[Item position entries]
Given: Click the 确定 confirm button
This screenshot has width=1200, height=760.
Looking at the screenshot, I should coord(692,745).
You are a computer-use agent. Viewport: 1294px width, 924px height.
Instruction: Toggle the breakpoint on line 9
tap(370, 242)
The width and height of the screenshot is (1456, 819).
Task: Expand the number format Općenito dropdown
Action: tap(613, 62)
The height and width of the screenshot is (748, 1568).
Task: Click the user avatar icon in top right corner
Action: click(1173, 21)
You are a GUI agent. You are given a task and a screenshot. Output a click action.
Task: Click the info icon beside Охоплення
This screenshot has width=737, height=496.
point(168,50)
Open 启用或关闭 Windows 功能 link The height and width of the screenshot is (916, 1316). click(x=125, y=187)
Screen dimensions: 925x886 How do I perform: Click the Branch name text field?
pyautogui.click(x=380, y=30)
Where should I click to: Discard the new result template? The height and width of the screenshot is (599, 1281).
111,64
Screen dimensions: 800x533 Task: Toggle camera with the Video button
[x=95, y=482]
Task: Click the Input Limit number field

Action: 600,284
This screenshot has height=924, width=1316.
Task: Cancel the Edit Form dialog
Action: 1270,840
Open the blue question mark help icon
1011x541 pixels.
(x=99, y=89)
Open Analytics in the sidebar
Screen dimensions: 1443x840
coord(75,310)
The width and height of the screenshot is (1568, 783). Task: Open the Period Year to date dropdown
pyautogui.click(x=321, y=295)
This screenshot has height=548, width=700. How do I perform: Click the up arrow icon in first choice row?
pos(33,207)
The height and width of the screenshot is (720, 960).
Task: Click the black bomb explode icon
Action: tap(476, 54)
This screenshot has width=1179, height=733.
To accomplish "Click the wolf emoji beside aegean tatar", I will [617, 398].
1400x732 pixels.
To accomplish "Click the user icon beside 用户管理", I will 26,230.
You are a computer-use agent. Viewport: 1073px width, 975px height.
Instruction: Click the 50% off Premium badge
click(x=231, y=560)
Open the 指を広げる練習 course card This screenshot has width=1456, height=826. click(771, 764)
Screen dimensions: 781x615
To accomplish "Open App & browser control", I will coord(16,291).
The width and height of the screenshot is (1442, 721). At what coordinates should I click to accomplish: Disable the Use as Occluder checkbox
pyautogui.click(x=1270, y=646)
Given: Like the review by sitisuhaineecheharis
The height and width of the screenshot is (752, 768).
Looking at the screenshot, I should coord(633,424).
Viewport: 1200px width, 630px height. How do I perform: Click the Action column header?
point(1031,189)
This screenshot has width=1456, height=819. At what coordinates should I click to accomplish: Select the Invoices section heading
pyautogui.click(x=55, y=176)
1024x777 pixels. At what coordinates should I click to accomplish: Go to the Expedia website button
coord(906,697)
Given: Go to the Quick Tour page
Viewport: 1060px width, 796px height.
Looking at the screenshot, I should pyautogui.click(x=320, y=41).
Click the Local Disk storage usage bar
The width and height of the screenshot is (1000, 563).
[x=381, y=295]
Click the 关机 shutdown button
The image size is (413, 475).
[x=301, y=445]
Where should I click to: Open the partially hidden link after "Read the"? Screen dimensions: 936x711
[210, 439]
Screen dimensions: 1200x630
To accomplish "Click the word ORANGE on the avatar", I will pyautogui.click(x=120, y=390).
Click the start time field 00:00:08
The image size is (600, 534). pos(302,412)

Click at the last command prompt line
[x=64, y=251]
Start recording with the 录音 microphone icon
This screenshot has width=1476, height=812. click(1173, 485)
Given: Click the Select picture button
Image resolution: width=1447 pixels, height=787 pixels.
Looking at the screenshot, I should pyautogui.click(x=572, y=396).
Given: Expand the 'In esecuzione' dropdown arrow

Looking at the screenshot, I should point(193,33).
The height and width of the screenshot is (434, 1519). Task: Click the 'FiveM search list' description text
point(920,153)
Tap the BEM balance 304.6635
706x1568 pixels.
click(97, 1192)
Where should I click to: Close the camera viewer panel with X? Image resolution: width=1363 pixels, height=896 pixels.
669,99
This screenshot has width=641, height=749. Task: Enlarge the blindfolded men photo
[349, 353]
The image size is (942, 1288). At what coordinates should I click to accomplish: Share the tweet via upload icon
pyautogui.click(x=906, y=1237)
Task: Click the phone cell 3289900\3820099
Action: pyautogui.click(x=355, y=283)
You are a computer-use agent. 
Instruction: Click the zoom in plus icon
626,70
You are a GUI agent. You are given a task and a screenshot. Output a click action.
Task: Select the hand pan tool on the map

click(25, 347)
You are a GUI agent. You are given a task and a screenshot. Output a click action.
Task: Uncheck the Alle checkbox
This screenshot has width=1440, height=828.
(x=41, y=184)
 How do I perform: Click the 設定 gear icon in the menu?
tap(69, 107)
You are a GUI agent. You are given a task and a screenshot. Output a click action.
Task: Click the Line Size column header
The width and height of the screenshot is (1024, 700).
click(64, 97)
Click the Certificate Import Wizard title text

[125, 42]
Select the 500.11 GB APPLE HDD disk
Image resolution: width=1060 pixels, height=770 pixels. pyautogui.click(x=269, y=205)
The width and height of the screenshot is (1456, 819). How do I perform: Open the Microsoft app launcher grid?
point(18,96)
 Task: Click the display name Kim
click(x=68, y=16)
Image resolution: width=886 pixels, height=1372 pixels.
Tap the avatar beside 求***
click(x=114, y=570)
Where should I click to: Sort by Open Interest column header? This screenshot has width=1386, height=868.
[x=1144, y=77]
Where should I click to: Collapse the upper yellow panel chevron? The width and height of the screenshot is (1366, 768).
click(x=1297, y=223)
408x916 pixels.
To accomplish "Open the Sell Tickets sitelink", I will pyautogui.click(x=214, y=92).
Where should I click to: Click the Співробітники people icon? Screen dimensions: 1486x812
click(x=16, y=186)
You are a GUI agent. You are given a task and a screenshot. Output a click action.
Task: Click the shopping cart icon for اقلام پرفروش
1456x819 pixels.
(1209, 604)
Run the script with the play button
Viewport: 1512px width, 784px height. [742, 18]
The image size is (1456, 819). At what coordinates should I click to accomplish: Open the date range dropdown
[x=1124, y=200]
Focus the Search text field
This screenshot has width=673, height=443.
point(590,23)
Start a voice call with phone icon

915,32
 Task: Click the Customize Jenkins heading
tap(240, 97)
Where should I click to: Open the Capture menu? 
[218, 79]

Task objective => Copy out the stretch of records from the line containing "The image size is (1456, 819)." through the end of the records, reproducing each line unchanged.

Correct response =>
The image size is (1456, 819). At what coordinates should I click to accomplish: Open the date range dropdown
[x=1124, y=200]
Focus the Search text field
This screenshot has width=673, height=443.
point(590,23)
Start a voice call with phone icon

915,32
 Task: Click the Customize Jenkins heading
tap(240, 97)
Where should I click to: Open the Capture menu? 
[218, 79]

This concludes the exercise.